> [Selected extract]
((
Exam study orientation

Here are several recommendations to help you prepare for the exams. It is useful if you start using them right away, starting in week 1. More information is provided in Course Logistics & Study Recommendations.

Please also make use of the Study Groups Coordination platform to coordinate studying together with others and please ask questions, follow and contribute to the ongoing course discussion on our course Q&A platform. Important questions are being discussed here.

 

The most general study recommendation is that you have the class lecture slides ready when watching the lectures and take notes. Since we don't have a textbook, this is your natural guide to the material. Use the notes to formulate the content in your own words. Each session has slide pdfs ready for download. Print them out and have them in front of you when you watch the lectures! Take notes on them. Watching lectures is NOT passive, but an active exercise in this course. An annotated example of a slide from Session 1 might look something like this:

Notes Expl Slides

 

Be aware that research shows that manual notes beat computer notes Links to an external site.! Check out the FAQs section at the bottom of the syllabus for more on using notes from others. It is the process of note-taking that makes you learn these concepts. The intermittent questions in the videos (might be annoying, but) allow you to see if you are still fresh enough to pay attention. If you start struggling with them, take a break!

I am told by students who have succeeded in this class that they watched the lectures (at least) two times during the week it is assigned. The first time taking notes. Then reviewing the notes, and watching it again while checking and complementing YOUR notes. When the time comes to study for the exam, and look at your annotated slide-notes, and formulate for yourself what the slide is about. If you cannot formulate it yourself, you found that you do not understand it fully yet. Go back to that video. You can also discuss these concepts in self-organized Study Groups. Many students watch most of the lectures again during that time (that would make it three...).

The questions in the exams will test if you understand these concepts and if you can apply them to new contexts. Experience shows that students who study by memorization and never took the time to think through the content have difficulties to succeed in the exams. The same accounts for the labs. If you do them yourself, you will be able to answer the exam multiple choice questions. Otherwise, you are randomly guessing and will not succeed.

 

There will be three kinds of questions on the exam, and one kind of questions that will NOT appear.

 

What kind of questions will NOT appear on the exams:

(1) Which one of the following concepts have you heard being mentioned in this course? Simply put a check-mark on the concept you remember and move on quickly.
))
> [Request]
Continue the exam study orientation from its final sentence onward.

> [Material]
((
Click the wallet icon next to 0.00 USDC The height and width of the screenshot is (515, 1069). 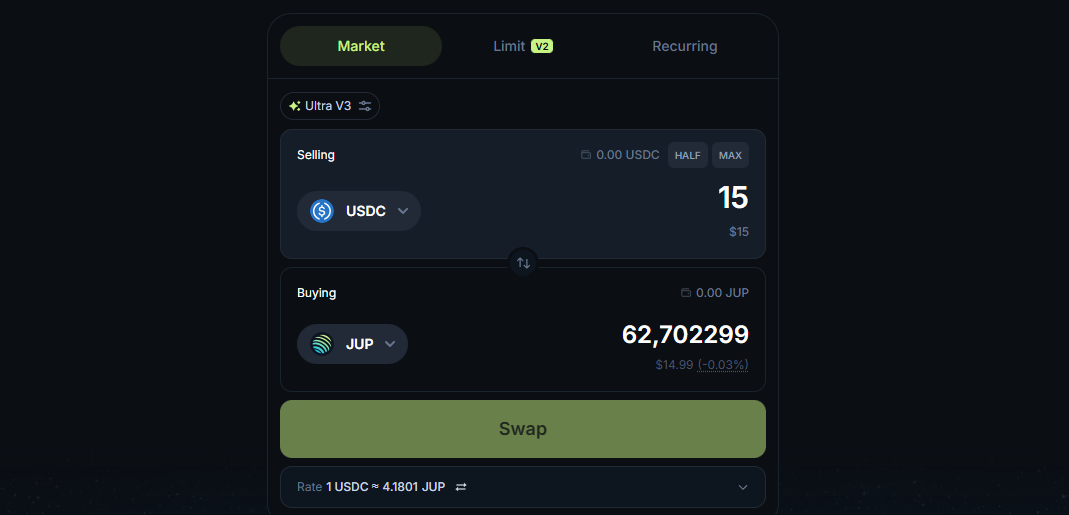click(x=586, y=155)
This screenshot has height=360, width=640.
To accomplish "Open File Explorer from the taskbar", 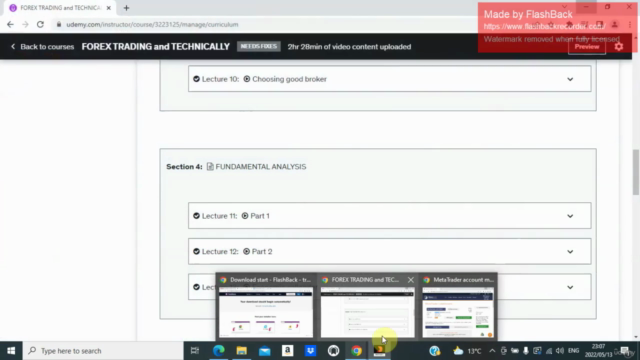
))
> [Written answer]
A) candy canes & marshmallows
B) asymptotic equipartition property
C) induction & deduction

Of course, this is exaggerated, but you get the idea. In short: we do not test for word recognition. This is simply because these kind of questions do not have any equivalent in the real world.

 

Exam Question Type 1 (most questions): Application of learned concept Questions:

What you will encounter in a real-world work setting are situations where you will have to apply concepts to new contexts. And for this you need to understand them well. More like this:

(2) A colleague, an avid user of Wikipedia, collected large amount of Wikipedia media data. Thinking about it, he got convinced that it will show something revolutionary. He designed a 8 month plan to test his intuition by analyzing the collected data. What scientific approach is your colleague pursuing?

A) Emergence
B) Deduction
C) Replication
D) Induction

We treated all of those concepts in class. You have to understand each of them them well in order to be able to answer the question correctly. Can you?

Unfortunately, the only way we can test for understanding in a multiple choice setting (which is far from optimal), is to put emphasis on differences in rather small details. This is not to confuse you, but to test for understanding. For example:

(3) A colleague, an avid user of Wikipedia, had an idea about how Wikipedia works. He got inspired by evolutionary theory, and designed a 8 month plan to collect data to test his intuition. What scientific approach is your colleague pursuing?

A) Emergence
B) Deduction
C) Replication
D) Induction

My recommendation is NOT to think strategically about "what the Professor might want to hear", and also NOT to select whatever your first gut reaction suggests. But rather I urge you to think about the question after reading it carefully.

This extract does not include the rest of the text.